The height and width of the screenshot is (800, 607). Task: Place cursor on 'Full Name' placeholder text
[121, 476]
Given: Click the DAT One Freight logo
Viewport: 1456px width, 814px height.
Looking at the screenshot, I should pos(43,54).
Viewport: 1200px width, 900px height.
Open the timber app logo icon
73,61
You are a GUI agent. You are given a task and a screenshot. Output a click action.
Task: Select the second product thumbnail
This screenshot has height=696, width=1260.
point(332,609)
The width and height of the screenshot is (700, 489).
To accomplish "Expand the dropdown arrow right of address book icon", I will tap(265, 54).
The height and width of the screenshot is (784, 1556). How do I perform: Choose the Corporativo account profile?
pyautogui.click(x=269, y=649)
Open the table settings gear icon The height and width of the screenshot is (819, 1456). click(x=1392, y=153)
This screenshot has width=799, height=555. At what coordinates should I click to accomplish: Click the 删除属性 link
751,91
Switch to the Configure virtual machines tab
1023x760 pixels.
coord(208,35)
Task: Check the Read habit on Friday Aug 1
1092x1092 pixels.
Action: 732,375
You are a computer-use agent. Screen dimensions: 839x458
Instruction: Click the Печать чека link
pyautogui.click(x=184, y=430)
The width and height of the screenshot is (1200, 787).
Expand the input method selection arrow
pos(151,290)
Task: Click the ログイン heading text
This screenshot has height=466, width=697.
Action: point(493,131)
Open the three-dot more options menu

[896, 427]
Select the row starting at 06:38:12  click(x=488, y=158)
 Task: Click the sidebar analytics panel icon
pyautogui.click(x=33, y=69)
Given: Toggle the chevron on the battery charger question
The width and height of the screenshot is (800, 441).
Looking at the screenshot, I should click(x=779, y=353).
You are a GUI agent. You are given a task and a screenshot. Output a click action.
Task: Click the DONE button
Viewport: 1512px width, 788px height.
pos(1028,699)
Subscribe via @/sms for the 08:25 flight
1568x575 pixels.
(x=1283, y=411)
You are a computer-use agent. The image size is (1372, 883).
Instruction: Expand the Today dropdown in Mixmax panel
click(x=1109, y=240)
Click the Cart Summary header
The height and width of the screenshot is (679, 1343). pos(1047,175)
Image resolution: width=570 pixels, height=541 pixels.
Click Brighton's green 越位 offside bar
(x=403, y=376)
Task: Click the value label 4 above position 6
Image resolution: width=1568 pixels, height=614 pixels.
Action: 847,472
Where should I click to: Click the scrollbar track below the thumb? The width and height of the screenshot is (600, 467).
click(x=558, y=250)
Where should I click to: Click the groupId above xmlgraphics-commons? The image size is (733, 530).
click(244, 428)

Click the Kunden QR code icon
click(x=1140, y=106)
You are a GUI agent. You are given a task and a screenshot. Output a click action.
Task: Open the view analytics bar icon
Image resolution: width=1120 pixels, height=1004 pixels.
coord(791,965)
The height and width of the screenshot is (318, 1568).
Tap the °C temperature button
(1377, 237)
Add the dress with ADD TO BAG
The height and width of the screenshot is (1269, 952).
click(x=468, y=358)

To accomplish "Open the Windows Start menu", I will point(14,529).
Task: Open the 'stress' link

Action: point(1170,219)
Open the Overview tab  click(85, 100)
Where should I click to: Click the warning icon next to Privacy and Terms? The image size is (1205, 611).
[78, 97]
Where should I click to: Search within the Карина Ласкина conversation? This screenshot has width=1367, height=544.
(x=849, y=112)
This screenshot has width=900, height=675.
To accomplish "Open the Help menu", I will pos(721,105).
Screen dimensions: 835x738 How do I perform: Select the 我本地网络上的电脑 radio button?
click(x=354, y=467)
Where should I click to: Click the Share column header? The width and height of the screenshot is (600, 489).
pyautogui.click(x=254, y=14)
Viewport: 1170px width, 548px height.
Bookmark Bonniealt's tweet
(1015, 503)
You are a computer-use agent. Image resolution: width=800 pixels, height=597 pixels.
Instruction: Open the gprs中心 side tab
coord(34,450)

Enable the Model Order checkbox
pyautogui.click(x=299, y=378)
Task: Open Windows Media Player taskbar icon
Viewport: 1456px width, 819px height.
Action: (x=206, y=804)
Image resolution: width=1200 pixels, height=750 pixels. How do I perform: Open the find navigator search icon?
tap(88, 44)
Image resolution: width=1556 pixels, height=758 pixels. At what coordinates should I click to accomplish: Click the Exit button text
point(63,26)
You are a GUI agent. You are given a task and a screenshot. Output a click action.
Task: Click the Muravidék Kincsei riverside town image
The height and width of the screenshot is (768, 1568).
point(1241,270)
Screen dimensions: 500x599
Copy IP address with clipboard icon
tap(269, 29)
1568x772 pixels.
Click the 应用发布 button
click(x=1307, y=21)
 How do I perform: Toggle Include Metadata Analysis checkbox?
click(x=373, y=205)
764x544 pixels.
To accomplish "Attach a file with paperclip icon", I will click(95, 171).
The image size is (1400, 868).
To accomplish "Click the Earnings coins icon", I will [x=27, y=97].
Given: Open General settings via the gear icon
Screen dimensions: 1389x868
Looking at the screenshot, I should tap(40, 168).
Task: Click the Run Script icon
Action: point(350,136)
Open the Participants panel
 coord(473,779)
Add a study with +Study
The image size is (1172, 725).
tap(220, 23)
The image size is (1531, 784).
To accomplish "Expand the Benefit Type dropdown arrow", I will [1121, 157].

****************************************

• **Work required**:
Please swap "Viewport" for "Window" throughout the records above and give them again with everything else unchanged.

• **Task solution**:
The height and width of the screenshot is (800, 607). Task: Place cursor on 'Full Name' placeholder text
[121, 476]
Given: Click the DAT One Freight logo
Window: 1456px width, 814px height.
Looking at the screenshot, I should pos(43,54).
Window: 1200px width, 900px height.
Open the timber app logo icon
73,61
You are a GUI agent. You are given a task and a screenshot. Output a click action.
Task: Select the second product thumbnail
This screenshot has height=696, width=1260.
point(332,609)
The width and height of the screenshot is (700, 489).
To accomplish "Expand the dropdown arrow right of address book icon", I will tap(265, 54).
The height and width of the screenshot is (784, 1556). How do I perform: Choose the Corporativo account profile?
pyautogui.click(x=269, y=649)
Open the table settings gear icon The height and width of the screenshot is (819, 1456). click(x=1392, y=153)
This screenshot has width=799, height=555. At what coordinates should I click to accomplish: Click the 删除属性 link
751,91
Switch to the Configure virtual machines tab
1023x760 pixels.
coord(208,35)
Task: Check the Read habit on Friday Aug 1
1092x1092 pixels.
Action: 732,375
You are a computer-use agent. Screen dimensions: 839x458
Instruction: Click the Печать чека link
pyautogui.click(x=184, y=430)
The width and height of the screenshot is (1200, 787).
Expand the input method selection arrow
pos(151,290)
Task: Click the ログイン heading text
This screenshot has height=466, width=697.
Action: point(493,131)
Open the three-dot more options menu

[896, 427]
Select the row starting at 06:38:12  click(x=488, y=158)
 Task: Click the sidebar analytics panel icon
pyautogui.click(x=33, y=69)
Given: Toggle the chevron on the battery charger question
The width and height of the screenshot is (800, 441).
Looking at the screenshot, I should click(x=779, y=353).
You are a GUI agent. You are given a task and a screenshot. Output a click action.
Task: Click the DONE button
Window: 1512px width, 788px height.
pos(1028,699)
Subscribe via @/sms for the 08:25 flight
1568x575 pixels.
(x=1283, y=411)
You are a computer-use agent. The image size is (1372, 883).
Instruction: Expand the Today dropdown in Mixmax panel
click(x=1109, y=240)
Click the Cart Summary header
The height and width of the screenshot is (679, 1343). pos(1047,175)
Image resolution: width=570 pixels, height=541 pixels.
Click Brighton's green 越位 offside bar
(x=403, y=376)
Task: Click the value label 4 above position 6
Image resolution: width=1568 pixels, height=614 pixels.
Action: 847,472
Where should I click to: Click the scrollbar track below the thumb? The width and height of the screenshot is (600, 467).
click(x=558, y=250)
Where should I click to: Click the groupId above xmlgraphics-commons? The image size is (733, 530).
click(244, 428)

Click the Kunden QR code icon
click(x=1140, y=106)
You are a GUI agent. You are given a task and a screenshot. Output a click action.
Task: Open the view analytics bar icon
Image resolution: width=1120 pixels, height=1004 pixels.
coord(791,965)
The height and width of the screenshot is (318, 1568).
Tap the °C temperature button
(1377, 237)
Add the dress with ADD TO BAG
The height and width of the screenshot is (1269, 952).
click(x=468, y=358)

To accomplish "Open the Windows Start menu", I will point(14,529).
Task: Open the 'stress' link

Action: point(1170,219)
Open the Overview tab  click(85, 100)
Where should I click to: Click the warning icon next to Privacy and Terms? The image size is (1205, 611).
[78, 97]
Where should I click to: Search within the Карина Ласкина conversation? This screenshot has width=1367, height=544.
(x=849, y=112)
This screenshot has width=900, height=675.
To accomplish "Open the Help menu", I will pos(721,105).
Screen dimensions: 835x738 How do I perform: Select the 我本地网络上的电脑 radio button?
click(x=354, y=467)
Where should I click to: Click the Share column header? The width and height of the screenshot is (600, 489).
pyautogui.click(x=254, y=14)
Window: 1170px width, 548px height.
Bookmark Bonniealt's tweet
(1015, 503)
You are a computer-use agent. Image resolution: width=800 pixels, height=597 pixels.
Instruction: Open the gprs中心 side tab
coord(34,450)

Enable the Model Order checkbox
pyautogui.click(x=299, y=378)
Task: Open Windows Media Player taskbar icon
Window: 1456px width, 819px height.
Action: (x=206, y=804)
Image resolution: width=1200 pixels, height=750 pixels. How do I perform: Open the find navigator search icon?
tap(88, 44)
Image resolution: width=1556 pixels, height=758 pixels. At what coordinates should I click to accomplish: Click the Exit button text
point(63,26)
You are a GUI agent. You are given a task and a screenshot. Output a click action.
Task: Click the Muravidék Kincsei riverside town image
The height and width of the screenshot is (768, 1568).
point(1241,270)
Screen dimensions: 500x599
Copy IP address with clipboard icon
tap(269, 29)
1568x772 pixels.
Click the 应用发布 button
click(x=1307, y=21)
 How do I perform: Toggle Include Metadata Analysis checkbox?
click(x=373, y=205)
764x544 pixels.
To accomplish "Attach a file with paperclip icon", I will click(95, 171).
The image size is (1400, 868).
To accomplish "Click the Earnings coins icon", I will [x=27, y=97].
Given: Open General settings via the gear icon
Screen dimensions: 1389x868
Looking at the screenshot, I should tap(40, 168).
Task: Click the Run Script icon
Action: point(350,136)
Open the Participants panel
 coord(473,779)
Add a study with +Study
The image size is (1172, 725).
tap(220, 23)
The image size is (1531, 784).
To accomplish "Expand the Benefit Type dropdown arrow", I will [1121, 157].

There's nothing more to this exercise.